Per questo l’Aicb, dopo trattative discrete con Monsanto, ora reclama apertamente risarcimenti multimilionari in euro. L’Aicb
ricorda che la ragione principale per la quale è stato adottato il
cotone Ogm era la lotta ai bruchi che distruggevano i raccolti,
ma «otto anni dopo, il Burkina Faso attualmente incontra problemi con
questa speculazione, perché essendo corta la lunghezza della fibra gli
stakeholder non sono più molto interessati». Insomma, le promesse del
cotone Ogm di evitare i maggiori danni alle coltivazioni prodotte dagli
insetti diventati resistenti ai pesticidi, accrescere la produzione,
diminuire la quantità di insetticidi sparsi e i costi di produzione e la
fatica nei campi, le ragioni che hanno portato ufficialmente il governo
a dare il via libera a Monsanto, si sono trasformate negli anni in
perdite finanziarie e in un abbassamento della qualità del cotone, fino a
che, l’Aicb non ha inviato a Monsanto un memorandum e, 10 mesi dopo, si
sono tenuti a Ouagadougou diversi incontri tra cotonieri Burkinabé e la
multinazionale che non ha mostrato di recepire le ragioni dell’Aicb
che, appoggiata dal nuovo governo, ha quindi deciso di produrre il 100%
di cotone tradizionale nella stagione 2016/2017.
La Sofitex, che ha un bel po’ di colpe in questo disastro, non se le assume e avverte furbescamente che «il
ritorno al cotone convenzionale non è un rifiuto del cotone OGM, ancor
meno della partnership con Monsanto, ma piuttosto un ripiegamento
tattico, vale a dire “tornare indietro per saltare meglio”,
attendendo che il marchio Monsanto continui le ricerche in
collaborazione con l’Inera in vista di migliorare la lunghezza della
fibra del cotone OGM che attualmente è controversa sul mercato mondiale e
che comporta delle perdite enormi per la filiera cotoniera del Burkina
Faso».
Ma sarà molto difficile che gli
agricoltori Burkinabè, i quali, visto pur in una situazione ambientale e
climatica difficile, si godono un raccolto mai visto credano ancora
alle promesse di Monsanto e dei suoi complici burkinabé.
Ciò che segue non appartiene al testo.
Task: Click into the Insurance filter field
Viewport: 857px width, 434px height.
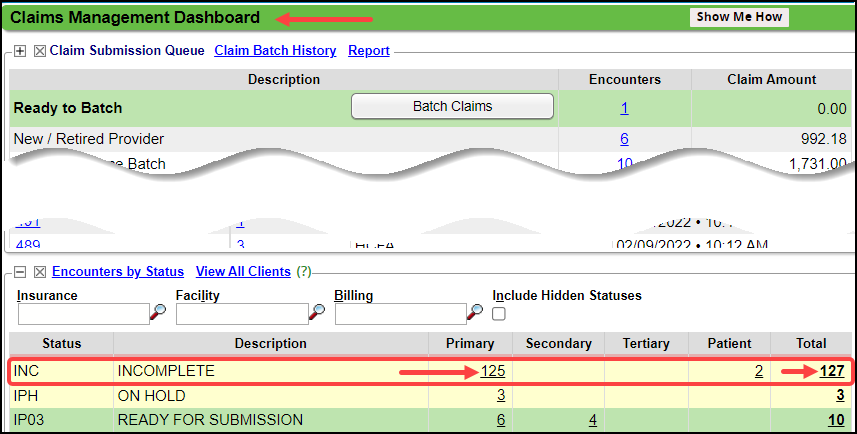Action: 82,314
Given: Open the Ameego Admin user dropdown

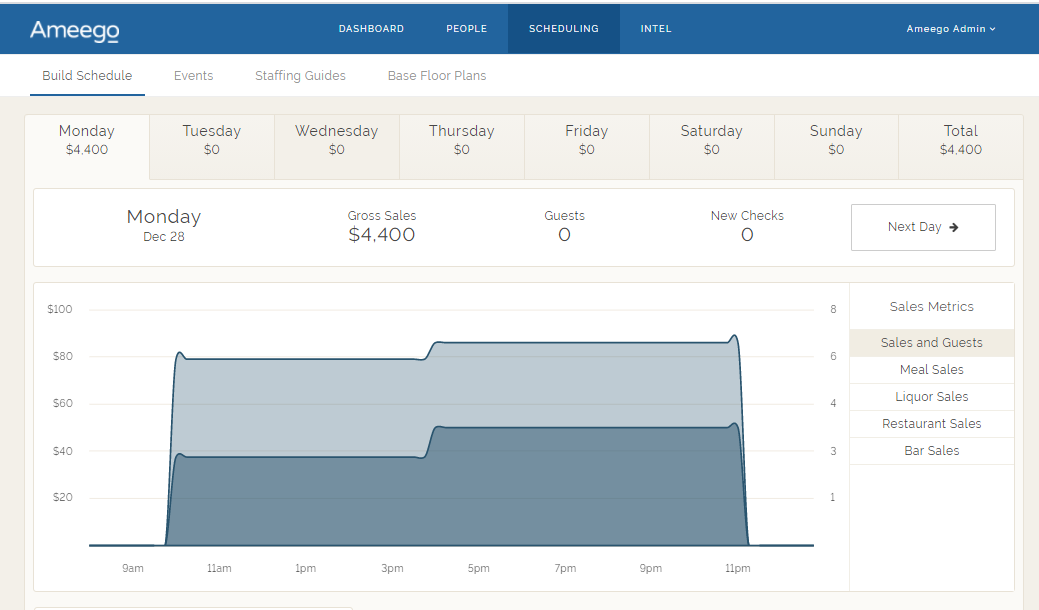Looking at the screenshot, I should pyautogui.click(x=950, y=29).
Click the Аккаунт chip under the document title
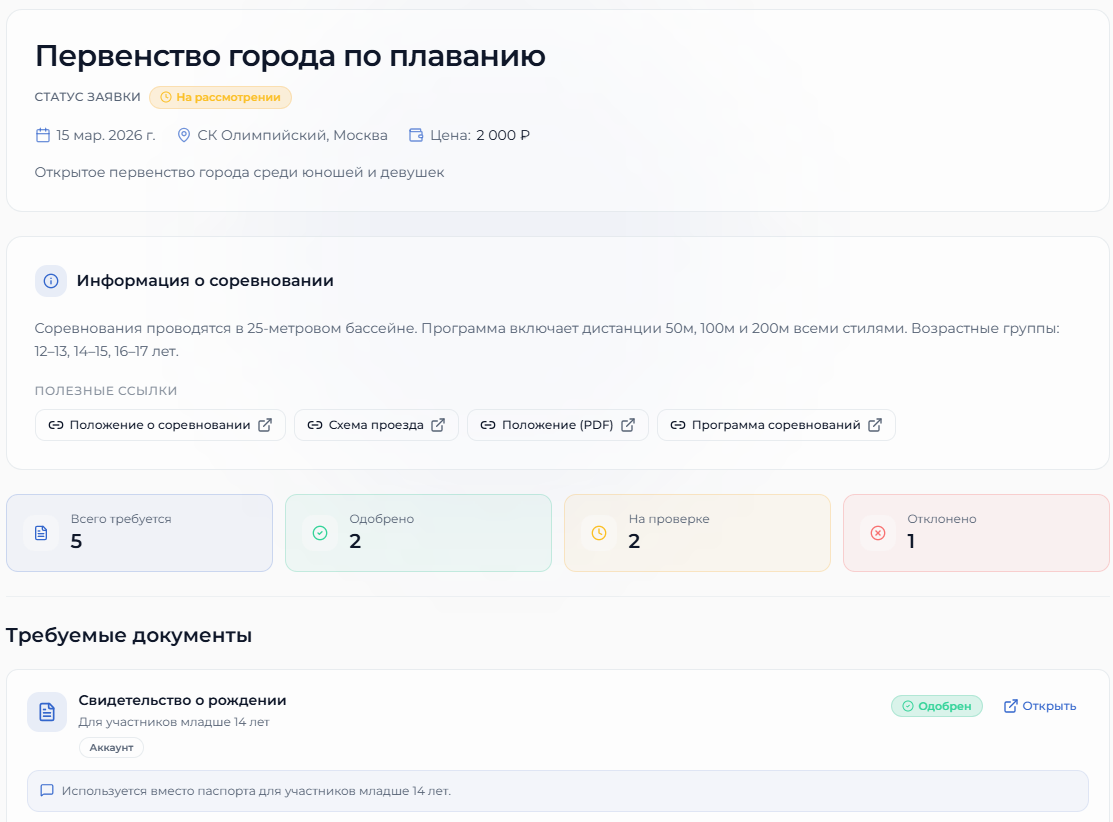 pyautogui.click(x=110, y=747)
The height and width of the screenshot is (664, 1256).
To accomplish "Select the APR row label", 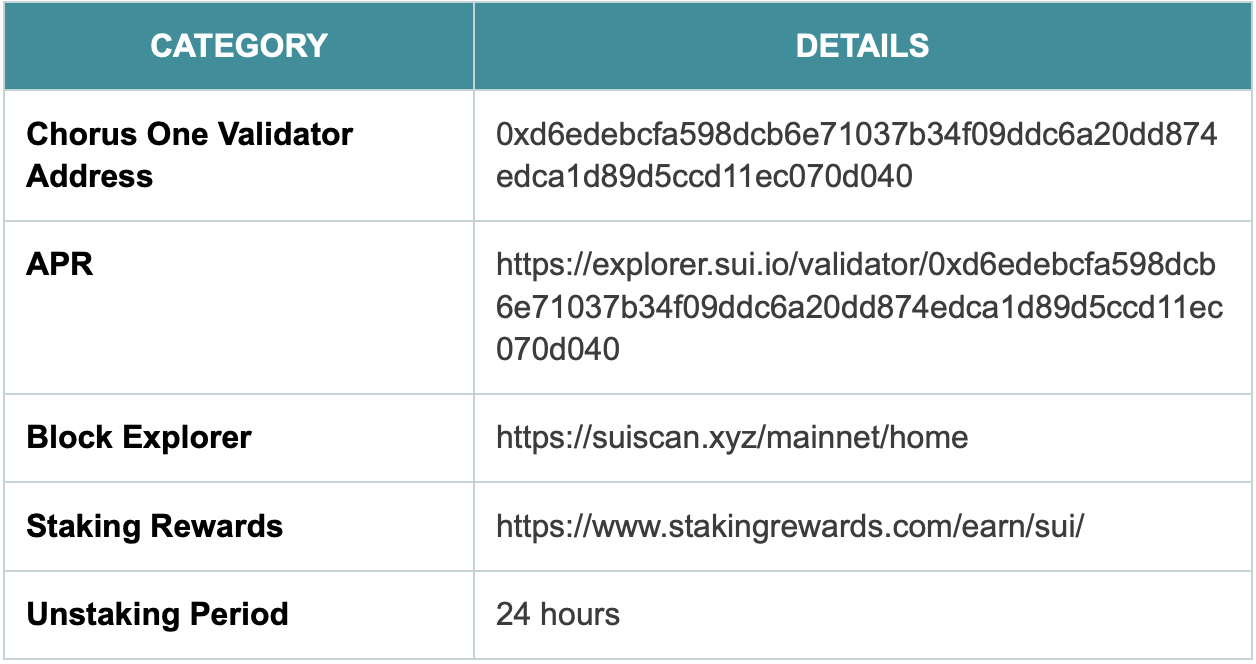I will click(x=60, y=265).
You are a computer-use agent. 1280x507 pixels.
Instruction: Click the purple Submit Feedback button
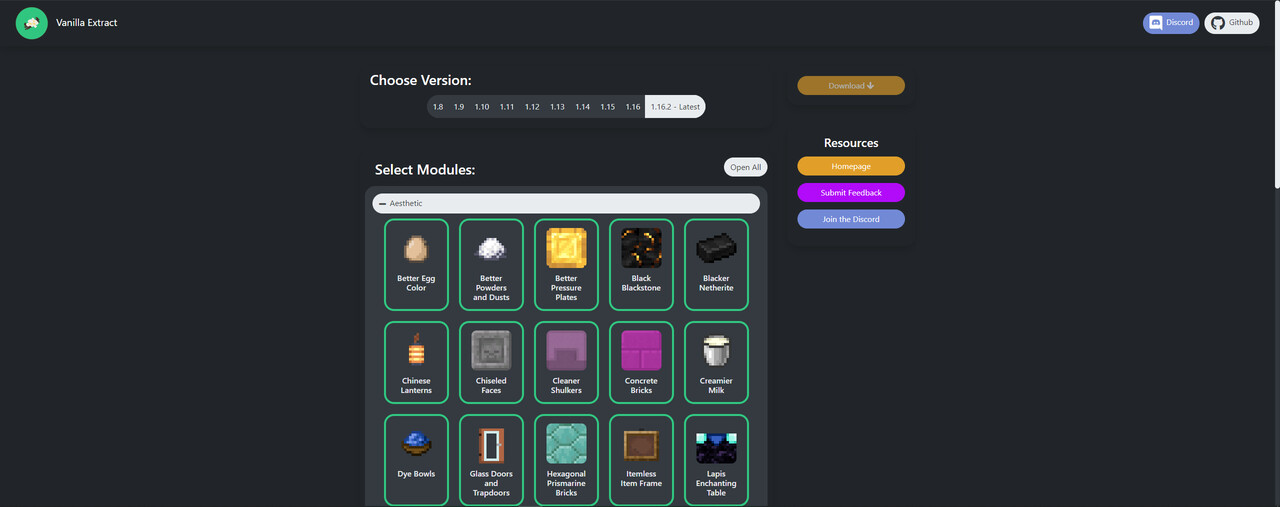851,192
Infatti
è la stessa Sofitex ad ammettere che «il ritorno alla coltura del
cotone geneticamente modificato di Monsanto o di qualsiasi altro marchio
che sviluppi delle tecnologie similari potrà essere preso in
considerazione dall’Association interprofessionnelle du coton du Burkina
(Aicb) solo quando saranno attuati i lavori di recupero delle
caratteristiche del label coton burkinabé». Cosa che, come hanno
dimostrato i fatti, sembra impossibile con il “metodo” Monsanto, che
forse ha meno amici nel Burkina Faso dove è tornata la democrazia.